== DATA EXCERPTS
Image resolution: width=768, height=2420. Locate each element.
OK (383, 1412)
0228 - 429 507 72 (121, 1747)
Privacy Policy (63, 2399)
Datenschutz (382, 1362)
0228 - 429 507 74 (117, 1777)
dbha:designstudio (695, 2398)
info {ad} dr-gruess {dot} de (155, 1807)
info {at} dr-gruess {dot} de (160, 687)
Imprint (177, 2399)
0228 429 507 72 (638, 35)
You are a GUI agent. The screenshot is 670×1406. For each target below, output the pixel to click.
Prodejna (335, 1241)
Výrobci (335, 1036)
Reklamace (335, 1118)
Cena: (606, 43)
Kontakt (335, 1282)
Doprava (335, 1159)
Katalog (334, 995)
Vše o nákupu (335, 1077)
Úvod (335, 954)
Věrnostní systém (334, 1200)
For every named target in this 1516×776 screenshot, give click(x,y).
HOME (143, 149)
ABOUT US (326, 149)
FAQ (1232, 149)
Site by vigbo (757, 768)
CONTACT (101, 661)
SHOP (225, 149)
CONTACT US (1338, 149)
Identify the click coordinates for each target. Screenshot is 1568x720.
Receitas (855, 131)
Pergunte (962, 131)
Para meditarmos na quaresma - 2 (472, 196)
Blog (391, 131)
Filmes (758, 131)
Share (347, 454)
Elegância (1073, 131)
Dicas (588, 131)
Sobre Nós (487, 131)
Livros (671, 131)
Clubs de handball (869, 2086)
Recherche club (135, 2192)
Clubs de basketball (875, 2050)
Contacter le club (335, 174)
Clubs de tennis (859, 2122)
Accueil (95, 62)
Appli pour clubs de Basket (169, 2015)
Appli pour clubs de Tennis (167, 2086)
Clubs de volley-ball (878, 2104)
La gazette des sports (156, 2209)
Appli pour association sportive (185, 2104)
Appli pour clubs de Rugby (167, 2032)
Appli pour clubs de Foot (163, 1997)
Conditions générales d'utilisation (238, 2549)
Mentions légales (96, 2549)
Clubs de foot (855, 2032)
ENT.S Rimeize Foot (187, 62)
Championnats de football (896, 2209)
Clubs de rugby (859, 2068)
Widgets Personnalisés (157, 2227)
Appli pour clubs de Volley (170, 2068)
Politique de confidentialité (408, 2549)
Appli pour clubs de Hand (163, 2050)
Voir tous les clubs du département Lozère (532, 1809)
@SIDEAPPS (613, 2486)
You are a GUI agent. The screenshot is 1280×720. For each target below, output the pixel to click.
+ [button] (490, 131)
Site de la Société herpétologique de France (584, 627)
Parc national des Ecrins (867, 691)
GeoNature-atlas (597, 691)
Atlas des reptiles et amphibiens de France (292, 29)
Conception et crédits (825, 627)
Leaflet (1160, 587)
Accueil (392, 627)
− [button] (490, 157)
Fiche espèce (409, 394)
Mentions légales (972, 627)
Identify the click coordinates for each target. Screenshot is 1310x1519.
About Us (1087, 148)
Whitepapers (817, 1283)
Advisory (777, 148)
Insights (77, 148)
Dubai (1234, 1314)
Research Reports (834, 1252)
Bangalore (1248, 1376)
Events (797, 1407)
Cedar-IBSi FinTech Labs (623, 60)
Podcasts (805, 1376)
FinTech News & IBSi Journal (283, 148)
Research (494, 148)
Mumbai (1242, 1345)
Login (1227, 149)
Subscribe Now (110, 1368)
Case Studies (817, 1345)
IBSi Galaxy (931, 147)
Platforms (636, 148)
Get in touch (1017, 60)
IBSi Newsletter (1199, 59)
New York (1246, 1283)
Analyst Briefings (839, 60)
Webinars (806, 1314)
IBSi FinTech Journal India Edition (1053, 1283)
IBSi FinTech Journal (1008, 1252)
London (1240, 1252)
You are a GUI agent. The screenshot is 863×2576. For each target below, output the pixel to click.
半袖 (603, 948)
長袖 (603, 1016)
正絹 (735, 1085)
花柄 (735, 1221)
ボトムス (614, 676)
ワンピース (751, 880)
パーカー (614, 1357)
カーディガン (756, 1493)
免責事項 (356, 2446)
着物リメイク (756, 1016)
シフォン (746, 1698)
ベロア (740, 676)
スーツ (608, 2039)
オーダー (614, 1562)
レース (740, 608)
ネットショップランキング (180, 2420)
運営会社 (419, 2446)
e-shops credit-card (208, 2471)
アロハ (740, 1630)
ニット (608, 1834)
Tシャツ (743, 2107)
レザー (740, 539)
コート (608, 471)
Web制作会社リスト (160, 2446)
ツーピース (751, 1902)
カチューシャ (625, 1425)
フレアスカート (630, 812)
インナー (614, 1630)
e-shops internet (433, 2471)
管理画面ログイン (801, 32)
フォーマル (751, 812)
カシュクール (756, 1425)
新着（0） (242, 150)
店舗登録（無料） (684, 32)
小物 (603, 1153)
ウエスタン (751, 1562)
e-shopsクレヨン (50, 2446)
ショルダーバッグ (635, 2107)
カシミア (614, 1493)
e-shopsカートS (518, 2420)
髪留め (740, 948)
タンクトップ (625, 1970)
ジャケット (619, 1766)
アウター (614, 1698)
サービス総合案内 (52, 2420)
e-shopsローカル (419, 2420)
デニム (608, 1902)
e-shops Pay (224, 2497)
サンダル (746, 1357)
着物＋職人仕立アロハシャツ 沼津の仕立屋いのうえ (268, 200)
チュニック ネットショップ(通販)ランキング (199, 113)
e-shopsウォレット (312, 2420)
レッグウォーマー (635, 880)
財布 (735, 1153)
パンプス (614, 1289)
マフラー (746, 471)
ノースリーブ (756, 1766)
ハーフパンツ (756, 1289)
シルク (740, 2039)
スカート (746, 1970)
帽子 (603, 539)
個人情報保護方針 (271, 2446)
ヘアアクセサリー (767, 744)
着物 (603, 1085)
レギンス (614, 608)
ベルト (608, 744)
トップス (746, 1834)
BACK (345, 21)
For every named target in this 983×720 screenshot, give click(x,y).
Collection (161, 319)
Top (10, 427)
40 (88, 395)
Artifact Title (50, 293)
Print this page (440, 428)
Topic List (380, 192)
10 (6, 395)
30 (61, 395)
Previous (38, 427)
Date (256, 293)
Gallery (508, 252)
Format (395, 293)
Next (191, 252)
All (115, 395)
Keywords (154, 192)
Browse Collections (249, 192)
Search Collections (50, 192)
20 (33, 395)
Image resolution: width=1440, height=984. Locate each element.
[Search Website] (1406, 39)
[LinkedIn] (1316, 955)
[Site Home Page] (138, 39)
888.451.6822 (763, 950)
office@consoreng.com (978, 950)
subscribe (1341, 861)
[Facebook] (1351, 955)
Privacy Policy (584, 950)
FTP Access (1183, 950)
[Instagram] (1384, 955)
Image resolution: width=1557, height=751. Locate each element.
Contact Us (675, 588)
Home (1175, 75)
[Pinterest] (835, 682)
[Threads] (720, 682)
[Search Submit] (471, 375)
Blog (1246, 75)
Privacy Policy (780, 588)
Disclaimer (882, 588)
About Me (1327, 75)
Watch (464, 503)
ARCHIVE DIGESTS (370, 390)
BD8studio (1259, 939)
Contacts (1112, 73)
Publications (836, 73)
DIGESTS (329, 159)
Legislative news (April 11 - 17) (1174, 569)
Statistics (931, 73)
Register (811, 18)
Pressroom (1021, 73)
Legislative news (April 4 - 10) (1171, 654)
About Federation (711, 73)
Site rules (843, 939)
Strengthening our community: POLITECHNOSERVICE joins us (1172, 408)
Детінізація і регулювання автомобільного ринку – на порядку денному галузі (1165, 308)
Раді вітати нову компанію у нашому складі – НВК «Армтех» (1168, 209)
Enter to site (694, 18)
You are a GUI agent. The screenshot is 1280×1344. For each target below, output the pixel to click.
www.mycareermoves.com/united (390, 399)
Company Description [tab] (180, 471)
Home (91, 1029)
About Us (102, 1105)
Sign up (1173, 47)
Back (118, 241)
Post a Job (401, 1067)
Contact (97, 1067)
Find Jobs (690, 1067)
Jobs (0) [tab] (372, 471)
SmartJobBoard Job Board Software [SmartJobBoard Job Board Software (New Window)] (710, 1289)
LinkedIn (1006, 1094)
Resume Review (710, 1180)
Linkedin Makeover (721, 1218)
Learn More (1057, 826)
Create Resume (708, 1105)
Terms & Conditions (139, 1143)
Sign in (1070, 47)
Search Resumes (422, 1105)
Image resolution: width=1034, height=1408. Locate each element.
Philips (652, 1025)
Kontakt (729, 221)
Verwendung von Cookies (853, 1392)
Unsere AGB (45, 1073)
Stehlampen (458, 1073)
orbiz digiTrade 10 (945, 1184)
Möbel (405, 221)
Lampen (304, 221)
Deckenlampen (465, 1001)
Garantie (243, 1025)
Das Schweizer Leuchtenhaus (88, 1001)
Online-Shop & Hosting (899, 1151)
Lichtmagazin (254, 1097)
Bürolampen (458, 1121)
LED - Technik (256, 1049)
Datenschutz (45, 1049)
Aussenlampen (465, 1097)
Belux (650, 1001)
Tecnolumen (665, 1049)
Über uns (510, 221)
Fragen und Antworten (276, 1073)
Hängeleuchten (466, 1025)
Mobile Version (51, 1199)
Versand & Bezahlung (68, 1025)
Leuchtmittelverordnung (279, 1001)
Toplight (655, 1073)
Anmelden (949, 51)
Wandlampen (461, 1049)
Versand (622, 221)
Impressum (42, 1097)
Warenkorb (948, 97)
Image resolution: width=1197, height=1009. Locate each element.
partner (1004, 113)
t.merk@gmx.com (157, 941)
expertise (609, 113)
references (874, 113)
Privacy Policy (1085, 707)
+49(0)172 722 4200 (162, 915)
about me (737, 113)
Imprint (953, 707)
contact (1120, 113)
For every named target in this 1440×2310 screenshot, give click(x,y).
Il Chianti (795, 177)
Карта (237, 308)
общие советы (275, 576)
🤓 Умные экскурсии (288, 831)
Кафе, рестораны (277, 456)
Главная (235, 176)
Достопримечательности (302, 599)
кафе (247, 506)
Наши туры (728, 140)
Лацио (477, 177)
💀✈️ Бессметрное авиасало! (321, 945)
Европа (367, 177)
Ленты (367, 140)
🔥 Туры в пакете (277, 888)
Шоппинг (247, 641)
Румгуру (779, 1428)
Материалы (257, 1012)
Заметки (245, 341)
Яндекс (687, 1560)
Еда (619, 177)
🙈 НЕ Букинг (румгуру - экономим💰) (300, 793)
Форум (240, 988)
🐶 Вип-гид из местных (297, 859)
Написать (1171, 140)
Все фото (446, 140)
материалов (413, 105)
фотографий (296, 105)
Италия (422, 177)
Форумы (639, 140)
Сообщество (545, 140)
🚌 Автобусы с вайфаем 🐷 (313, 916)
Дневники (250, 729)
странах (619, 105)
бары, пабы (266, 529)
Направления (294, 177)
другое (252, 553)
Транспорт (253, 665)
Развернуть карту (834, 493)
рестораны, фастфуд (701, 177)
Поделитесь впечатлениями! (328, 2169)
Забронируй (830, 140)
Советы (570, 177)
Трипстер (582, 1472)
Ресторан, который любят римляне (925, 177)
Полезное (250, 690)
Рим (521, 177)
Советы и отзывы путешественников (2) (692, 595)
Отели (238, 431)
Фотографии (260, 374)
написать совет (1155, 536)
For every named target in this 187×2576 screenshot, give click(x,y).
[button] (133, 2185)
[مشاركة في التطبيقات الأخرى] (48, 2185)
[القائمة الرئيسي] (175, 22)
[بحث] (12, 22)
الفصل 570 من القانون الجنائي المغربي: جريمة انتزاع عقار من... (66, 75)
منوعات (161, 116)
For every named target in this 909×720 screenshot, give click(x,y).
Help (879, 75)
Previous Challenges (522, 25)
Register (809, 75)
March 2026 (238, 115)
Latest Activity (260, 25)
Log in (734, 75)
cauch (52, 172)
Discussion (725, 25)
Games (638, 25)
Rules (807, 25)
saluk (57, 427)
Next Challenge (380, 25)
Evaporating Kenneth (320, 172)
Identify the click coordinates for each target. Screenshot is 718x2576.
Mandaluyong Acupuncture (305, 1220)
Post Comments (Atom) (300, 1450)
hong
====
_AIM_
Copy out every line of the data from its first line down to the line containing "de (160, 687)", both included, and offset each number in the coordinates by -132.

_TASK OUTPUT_
Image resolution: width=768, height=2420. Locate each element.
OK (251, 1280)
0228 - 429 507 72 (-11, 1615)
Privacy Policy (-69, 2267)
Datenschutz (250, 1230)
0228 - 429 507 74 (-15, 1645)
dbha:designstudio (563, 2266)
info {ad} dr-gruess {dot} de (23, 1675)
info {at} dr-gruess {dot} de (28, 555)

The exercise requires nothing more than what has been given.